EXERCISE -> Write the material out again, line by line, exactly as it is.

STUDY MATERIAL ->

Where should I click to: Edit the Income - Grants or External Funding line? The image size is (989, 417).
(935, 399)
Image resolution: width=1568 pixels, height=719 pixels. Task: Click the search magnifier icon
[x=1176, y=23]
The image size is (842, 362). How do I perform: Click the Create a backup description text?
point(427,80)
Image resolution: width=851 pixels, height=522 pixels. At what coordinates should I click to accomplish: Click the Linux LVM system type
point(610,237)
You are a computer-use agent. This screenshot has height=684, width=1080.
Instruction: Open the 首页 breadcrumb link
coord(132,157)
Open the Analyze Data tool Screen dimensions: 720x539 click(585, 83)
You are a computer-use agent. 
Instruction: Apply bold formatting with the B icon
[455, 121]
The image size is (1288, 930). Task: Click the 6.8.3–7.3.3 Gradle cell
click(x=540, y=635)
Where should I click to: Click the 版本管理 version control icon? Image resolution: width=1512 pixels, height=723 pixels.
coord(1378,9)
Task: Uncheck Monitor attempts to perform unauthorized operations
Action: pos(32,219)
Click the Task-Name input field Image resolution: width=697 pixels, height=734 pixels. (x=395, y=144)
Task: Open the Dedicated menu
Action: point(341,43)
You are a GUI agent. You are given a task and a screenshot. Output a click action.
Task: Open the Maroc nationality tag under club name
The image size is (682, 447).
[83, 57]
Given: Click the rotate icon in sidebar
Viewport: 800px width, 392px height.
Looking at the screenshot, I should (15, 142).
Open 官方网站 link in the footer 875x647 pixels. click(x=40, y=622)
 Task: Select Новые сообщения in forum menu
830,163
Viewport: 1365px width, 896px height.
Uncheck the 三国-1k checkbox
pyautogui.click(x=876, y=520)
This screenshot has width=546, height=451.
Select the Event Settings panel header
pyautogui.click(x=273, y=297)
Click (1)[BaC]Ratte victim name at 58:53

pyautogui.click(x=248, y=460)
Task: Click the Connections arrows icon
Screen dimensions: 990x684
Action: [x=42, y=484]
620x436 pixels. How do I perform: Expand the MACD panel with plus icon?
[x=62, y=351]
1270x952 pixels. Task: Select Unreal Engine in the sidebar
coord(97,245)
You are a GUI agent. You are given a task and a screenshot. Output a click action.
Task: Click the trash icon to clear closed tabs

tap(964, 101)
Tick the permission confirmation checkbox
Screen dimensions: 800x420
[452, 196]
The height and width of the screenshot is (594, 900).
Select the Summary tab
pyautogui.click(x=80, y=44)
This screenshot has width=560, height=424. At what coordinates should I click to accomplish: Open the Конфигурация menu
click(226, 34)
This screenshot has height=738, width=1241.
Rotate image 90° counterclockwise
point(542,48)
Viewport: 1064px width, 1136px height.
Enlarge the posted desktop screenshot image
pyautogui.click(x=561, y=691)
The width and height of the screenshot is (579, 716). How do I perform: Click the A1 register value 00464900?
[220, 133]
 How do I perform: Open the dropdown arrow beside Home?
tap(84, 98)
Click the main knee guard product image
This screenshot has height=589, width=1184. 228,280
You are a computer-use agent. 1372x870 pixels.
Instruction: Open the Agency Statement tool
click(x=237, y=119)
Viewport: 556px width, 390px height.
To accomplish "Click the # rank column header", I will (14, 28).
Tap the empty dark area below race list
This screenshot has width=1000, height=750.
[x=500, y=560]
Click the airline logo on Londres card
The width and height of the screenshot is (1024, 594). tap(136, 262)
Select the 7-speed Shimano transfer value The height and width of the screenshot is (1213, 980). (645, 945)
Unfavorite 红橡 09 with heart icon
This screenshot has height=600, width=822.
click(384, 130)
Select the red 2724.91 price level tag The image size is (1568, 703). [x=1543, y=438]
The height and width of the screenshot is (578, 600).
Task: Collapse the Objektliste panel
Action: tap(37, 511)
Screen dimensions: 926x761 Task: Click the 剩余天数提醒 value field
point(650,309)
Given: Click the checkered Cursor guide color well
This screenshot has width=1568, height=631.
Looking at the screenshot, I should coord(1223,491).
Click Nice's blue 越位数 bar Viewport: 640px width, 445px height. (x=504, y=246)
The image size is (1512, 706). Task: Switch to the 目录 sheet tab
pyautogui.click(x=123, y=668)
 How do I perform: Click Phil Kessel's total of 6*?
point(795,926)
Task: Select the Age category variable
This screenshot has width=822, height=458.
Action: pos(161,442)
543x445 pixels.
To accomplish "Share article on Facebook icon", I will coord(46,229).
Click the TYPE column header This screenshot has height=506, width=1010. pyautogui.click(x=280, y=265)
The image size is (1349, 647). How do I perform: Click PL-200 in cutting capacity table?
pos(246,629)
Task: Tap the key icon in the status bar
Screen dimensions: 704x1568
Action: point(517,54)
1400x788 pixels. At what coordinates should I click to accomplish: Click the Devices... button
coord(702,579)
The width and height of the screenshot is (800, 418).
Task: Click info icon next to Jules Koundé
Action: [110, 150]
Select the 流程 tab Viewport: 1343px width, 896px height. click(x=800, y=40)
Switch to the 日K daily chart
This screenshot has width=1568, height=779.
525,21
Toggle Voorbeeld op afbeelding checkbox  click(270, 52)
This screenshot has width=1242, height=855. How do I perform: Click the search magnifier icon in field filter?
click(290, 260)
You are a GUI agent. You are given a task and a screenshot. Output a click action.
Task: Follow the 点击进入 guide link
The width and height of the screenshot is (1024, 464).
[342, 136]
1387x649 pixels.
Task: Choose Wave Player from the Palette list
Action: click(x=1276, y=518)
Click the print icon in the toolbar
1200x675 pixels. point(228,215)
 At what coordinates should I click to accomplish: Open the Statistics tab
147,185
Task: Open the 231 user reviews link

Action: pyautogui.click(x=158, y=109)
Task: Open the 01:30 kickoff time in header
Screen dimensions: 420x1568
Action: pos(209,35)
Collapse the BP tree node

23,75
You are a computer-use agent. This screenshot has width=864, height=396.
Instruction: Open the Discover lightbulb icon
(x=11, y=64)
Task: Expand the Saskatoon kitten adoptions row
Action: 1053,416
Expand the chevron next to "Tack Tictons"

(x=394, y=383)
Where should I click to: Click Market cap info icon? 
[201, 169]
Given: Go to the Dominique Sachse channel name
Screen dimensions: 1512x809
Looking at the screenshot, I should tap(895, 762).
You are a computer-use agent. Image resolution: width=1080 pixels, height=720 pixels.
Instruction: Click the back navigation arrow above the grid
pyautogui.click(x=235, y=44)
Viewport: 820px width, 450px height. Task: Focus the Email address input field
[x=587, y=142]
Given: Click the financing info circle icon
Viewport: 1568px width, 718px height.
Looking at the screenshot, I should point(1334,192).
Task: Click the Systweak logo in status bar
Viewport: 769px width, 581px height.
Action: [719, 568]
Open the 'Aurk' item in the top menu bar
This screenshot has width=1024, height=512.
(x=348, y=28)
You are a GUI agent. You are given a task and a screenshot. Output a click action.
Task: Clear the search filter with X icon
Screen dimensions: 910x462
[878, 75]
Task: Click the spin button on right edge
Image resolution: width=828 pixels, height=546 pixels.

EXERCISE SOLUTION ->
Where should I click to: Edit the Income - Grants or External Funding line? The image size is (989, 417).
(935, 399)
Image resolution: width=1568 pixels, height=719 pixels. Task: Click the search magnifier icon
[x=1176, y=23]
The image size is (842, 362). How do I perform: Click the Create a backup description text?
point(427,80)
Image resolution: width=851 pixels, height=522 pixels. At what coordinates should I click to accomplish: Click the Linux LVM system type
point(610,237)
You are a computer-use agent. This screenshot has height=684, width=1080.
Instruction: Open the 首页 breadcrumb link
coord(132,157)
Open the Analyze Data tool Screen dimensions: 720x539 click(585, 83)
You are a computer-use agent. 
Instruction: Apply bold formatting with the B icon
[455, 121]
The image size is (1288, 930). Task: Click the 6.8.3–7.3.3 Gradle cell
click(x=540, y=635)
Where should I click to: Click the 版本管理 version control icon? Image resolution: width=1512 pixels, height=723 pixels.
coord(1378,9)
Task: Uncheck Monitor attempts to perform unauthorized operations
Action: pos(32,219)
Click the Task-Name input field Image resolution: width=697 pixels, height=734 pixels. (x=395, y=144)
Task: Open the Dedicated menu
Action: point(341,43)
You are a GUI agent. You are given a task and a screenshot. Output a click action.
Task: Open the Maroc nationality tag under club name
The image size is (682, 447).
[83, 57]
Given: Click the rotate icon in sidebar
Viewport: 800px width, 392px height.
Looking at the screenshot, I should (15, 142).
Open 官方网站 link in the footer 875x647 pixels. click(x=40, y=622)
 Task: Select Новые сообщения in forum menu
830,163
Viewport: 1365px width, 896px height.
Uncheck the 三国-1k checkbox
pyautogui.click(x=876, y=520)
This screenshot has width=546, height=451.
Select the Event Settings panel header
pyautogui.click(x=273, y=297)
Click (1)[BaC]Ratte victim name at 58:53

pyautogui.click(x=248, y=460)
Task: Click the Connections arrows icon
Screen dimensions: 990x684
Action: [x=42, y=484]
620x436 pixels. How do I perform: Expand the MACD panel with plus icon?
[x=62, y=351]
1270x952 pixels. Task: Select Unreal Engine in the sidebar
coord(97,245)
You are a GUI agent. You are given a task and a screenshot. Output a click action.
Task: Click the trash icon to clear closed tabs

tap(964, 101)
Tick the permission confirmation checkbox
Screen dimensions: 800x420
[452, 196]
The height and width of the screenshot is (594, 900).
Select the Summary tab
pyautogui.click(x=80, y=44)
This screenshot has width=560, height=424. At what coordinates should I click to accomplish: Open the Конфигурация menu
click(226, 34)
This screenshot has height=738, width=1241.
Rotate image 90° counterclockwise
point(542,48)
Viewport: 1064px width, 1136px height.
Enlarge the posted desktop screenshot image
pyautogui.click(x=561, y=691)
The width and height of the screenshot is (579, 716). How do I perform: Click the A1 register value 00464900?
[220, 133]
 How do I perform: Open the dropdown arrow beside Home?
tap(84, 98)
Click the main knee guard product image
This screenshot has height=589, width=1184. 228,280
You are a computer-use agent. 1372x870 pixels.
Instruction: Open the Agency Statement tool
click(x=237, y=119)
Viewport: 556px width, 390px height.
To accomplish "Click the # rank column header", I will (14, 28).
Tap the empty dark area below race list
This screenshot has width=1000, height=750.
[x=500, y=560]
Click the airline logo on Londres card
The width and height of the screenshot is (1024, 594). tap(136, 262)
Select the 7-speed Shimano transfer value The height and width of the screenshot is (1213, 980). (645, 945)
Unfavorite 红橡 09 with heart icon
This screenshot has height=600, width=822.
click(384, 130)
Select the red 2724.91 price level tag The image size is (1568, 703). [x=1543, y=438]
The height and width of the screenshot is (578, 600).
Task: Collapse the Objektliste panel
Action: tap(37, 511)
Screen dimensions: 926x761 Task: Click the 剩余天数提醒 value field
point(650,309)
Given: Click the checkered Cursor guide color well
This screenshot has width=1568, height=631.
Looking at the screenshot, I should coord(1223,491).
Click Nice's blue 越位数 bar Viewport: 640px width, 445px height. (x=504, y=246)
The image size is (1512, 706). Task: Switch to the 目录 sheet tab
pyautogui.click(x=123, y=668)
 How do I perform: Click Phil Kessel's total of 6*?
point(795,926)
Task: Select the Age category variable
This screenshot has width=822, height=458.
Action: pos(161,442)
543x445 pixels.
To accomplish "Share article on Facebook icon", I will coord(46,229).
Click the TYPE column header This screenshot has height=506, width=1010. pyautogui.click(x=280, y=265)
The image size is (1349, 647). How do I perform: Click PL-200 in cutting capacity table?
pos(246,629)
Task: Tap the key icon in the status bar
Screen dimensions: 704x1568
Action: point(517,54)
1400x788 pixels. At what coordinates should I click to accomplish: Click the Devices... button
coord(702,579)
The width and height of the screenshot is (800, 418).
Task: Click info icon next to Jules Koundé
Action: [110, 150]
Select the 流程 tab Viewport: 1343px width, 896px height. click(x=800, y=40)
Switch to the 日K daily chart
This screenshot has width=1568, height=779.
525,21
Toggle Voorbeeld op afbeelding checkbox  click(270, 52)
This screenshot has width=1242, height=855. How do I perform: Click the search magnifier icon in field filter?
click(290, 260)
You are a GUI agent. You are given a task and a screenshot. Output a click action.
Task: Follow the 点击进入 guide link
The width and height of the screenshot is (1024, 464).
[342, 136]
1387x649 pixels.
Task: Choose Wave Player from the Palette list
Action: click(x=1276, y=518)
Click the print icon in the toolbar
1200x675 pixels. point(228,215)
 At what coordinates should I click to accomplish: Open the Statistics tab
147,185
Task: Open the 231 user reviews link

Action: pyautogui.click(x=158, y=109)
Task: Open the 01:30 kickoff time in header
Screen dimensions: 420x1568
Action: pos(209,35)
Collapse the BP tree node

23,75
You are a computer-use agent. This screenshot has width=864, height=396.
Instruction: Open the Discover lightbulb icon
(x=11, y=64)
Task: Expand the Saskatoon kitten adoptions row
Action: 1053,416
Expand the chevron next to "Tack Tictons"

(x=394, y=383)
Where should I click to: Click Market cap info icon? 
[201, 169]
Given: Go to the Dominique Sachse channel name
Screen dimensions: 1512x809
Looking at the screenshot, I should tap(895, 762).
You are a computer-use agent. Image resolution: width=1080 pixels, height=720 pixels.
Instruction: Click the back navigation arrow above the grid
pyautogui.click(x=235, y=44)
Viewport: 820px width, 450px height. Task: Focus the Email address input field
[x=587, y=142]
Given: Click the financing info circle icon
Viewport: 1568px width, 718px height.
Looking at the screenshot, I should point(1334,192).
Task: Click the Systweak logo in status bar
Viewport: 769px width, 581px height.
Action: [719, 568]
Open the 'Aurk' item in the top menu bar
This screenshot has width=1024, height=512.
(x=348, y=28)
You are a GUI agent. You are given a task and a screenshot. Output a click action.
Task: Clear the search filter with X icon
Screen dimensions: 910x462
[878, 75]
Task: Click the spin button on right edge
Image resolution: width=828 pixels, height=546 pixels.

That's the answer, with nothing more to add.